Since its beginning in 2000, TripAdvisor has grown to be one of the world's biggest online travel platforms.
It began as a guest commentary website and then morphed into metasearch and has tried its hand (rather unsuccessfully) at offering 'instant booking' for hotels.
However, customer reviews which has remained its core activity, has been the subject of controversy from time to time.
For instance, it has been found on occasion that some hotels wrote fake negative reviews to denigrate their competitors in certain markets.
Now potentially more damaging charges have been levelled against the internet behemoth.
The site stands accused of removing commentaries alerting travellers to real dangers and hazards at various hotels and resorts.
A 1 November report from the Milwaukee Journal Sentinel revealed that TripAdvisor had deleted reports of rapes, blackouts, injuries and deaths concerning travellers vacationing in Mexico and elsewhere.
Since that time, dozens of travellers have informed the Journal Sentinel that TripAdvisor suppressed their reports of unsettling, sometimes horrific experiences.
And now the US Federal Trade Commission (FTC) has begun an investigation of TripAdvisor's business practices.
In addition, the president of the International Hotel & Restaurant Association in Geneva, has stated that his organisation is considering establishing its own system of 'punishment' for hotels and other establishments where serious injuries and deaths occur.
In one case, for example, according to the Journal Sentinel, TripAdvisor repeatedly deleted a post from a Dallas woman who warned of dangers at a resort in Mexico in 2010 where she had been raped by a man in a security guard uniform.
A TripAdvisor spokesman stated that the post was rejected because it violated the company's "family friendly" guidelines.
In early November, a Texas attorney said that he had received about 30 calls in the prior couple of weeks from people who had their negative posts deleted by TripAdvisor.
Danger at the Grand Oasis in Cancun?
If any resort merits a warning label, it's the Grand Oasis in Cancun, according to Maureen Webster and Karen Smith.
The two women have been trying for years to warn prospective guests about staying there.
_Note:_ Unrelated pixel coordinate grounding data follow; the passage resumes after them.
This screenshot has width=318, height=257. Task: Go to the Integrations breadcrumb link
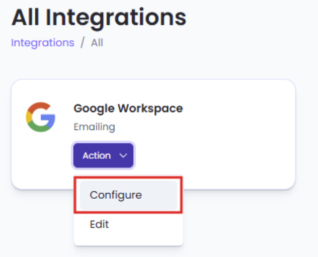click(42, 42)

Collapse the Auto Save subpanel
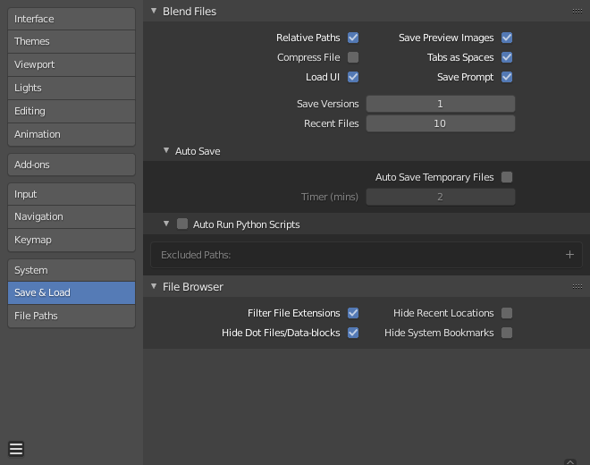(166, 151)
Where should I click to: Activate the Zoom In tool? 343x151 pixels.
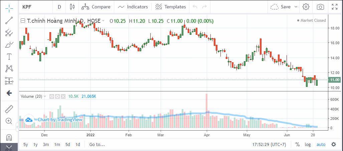pos(9,121)
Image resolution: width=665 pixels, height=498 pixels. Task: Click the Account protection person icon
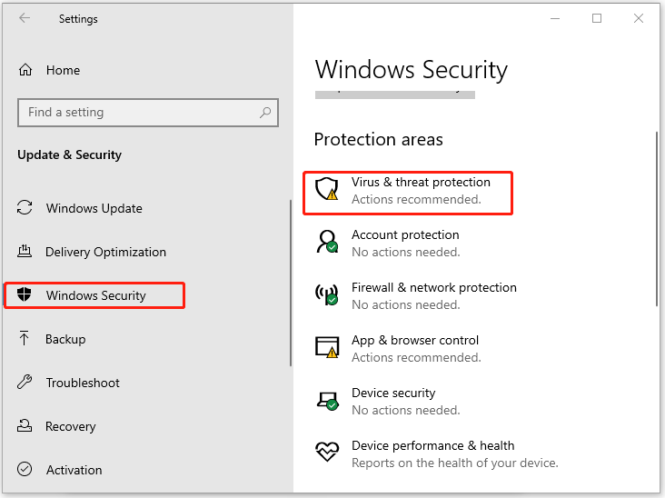326,242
Tragically, both of their adult sons drowned at the resort's pool under suspicious circumstances, six years apart. A young woman drowned there in 2012, as well and, according to Mexican news reports, an employee of the hotel was murdered there while on the job.
According to the Journal Sentinel, the victims went unconscious after drinking small amounts of alcohol. Webster and Smith were blocked from reporting their sons' deaths on TripAdvisor because they weren't traveling with them.
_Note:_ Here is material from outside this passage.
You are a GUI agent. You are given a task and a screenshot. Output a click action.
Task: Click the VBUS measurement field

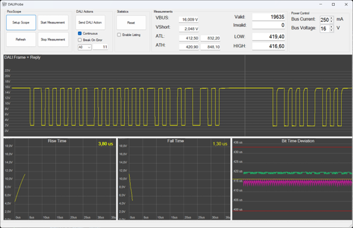189,19
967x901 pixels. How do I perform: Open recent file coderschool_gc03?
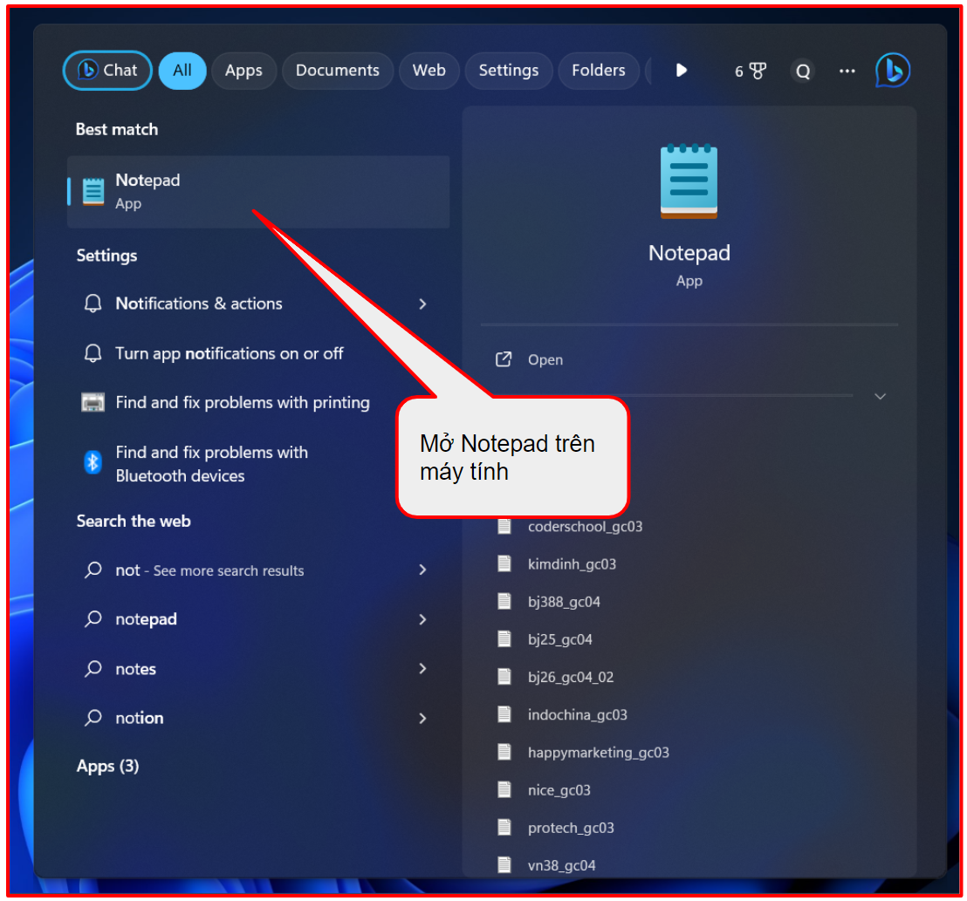(x=584, y=527)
Indeed, TripAdvisor claimed that their comments were hearsay. "It's not hearsay that my son died at this resort," exclaims Smith, who adds that, "It's not hearsay that the resort refused our phone calls and emails and would not help us get any information, whatsoever."
Encouragement, followed by let-down
Smith was encouraged in early November when she tried again to post on TripAdvisor, following news about the company's stated commitment to ensuring information about safety is easily shared.
"Stay away," she wrote. "My son tragically died while vacationing here. He drowned in waist-high water in the late afternoon after consuming a few drinks at the swim-up bar. ... No one from the resort would speak with us ..."
She got an email from TripAdvisor the next day saying that, "Your review of Grand Oasis Cancun has been published!" Success, at last, she thought. However, four days later, the post was deleted.
TripAdvisor claims to have changed
On 3 November, TripAdvisor's CEO, Steve Kaufer, stated that, "Over time TripAdvisor has updated this policy to allow more descriptive reviews on the site about first-hand accounts of serious incidents like rape or assault.
When we were made aware that this user's post had been removed, we republished it in line with our current policy ..." However, Kaufer's statement appears to contradict the experience of a travel writer from Russia who tried to post a review describing how she was raped at knifepoint by a housekeeper at the luxury Six Senses Zil Pasyon in the Seychelles, in 2017.
She tried in June and again in July to warn other travellers using TripAdvisor.
Despite the criminal charges of sexual assault filed against the man, her attempts at posting her experience on TripAdvisor failed.
"I was looking for TripAdvisor people in Russia to give them my documentation," stated the woman, who asked that her name not be published because her son and parents don't know what happened. "There was nobody to connect with and ask why they didn't publish it. I write letters to general mail. I got nothing back."
Meanwhile, the Journal Sentinel has confirmed her report through legal documents and interviews. The man's trial is scheduled for December.
A spokesman for Bangkok-based Six Senses said in an email the resort is cooperating with the investigation, stating that, "We are eager to hear the ruling in this case and look forward to setting the record straight as there are great discrepancies in the claimant's account."
A TripAdvisor spokesman stated that the company did not initially publish the woman's review because she didn't respond to a verification email and then tried to post from a different email address.
However, TripAdvisor did publish the woman's review on 1 November - the day the Journal Sentinel published its investigation.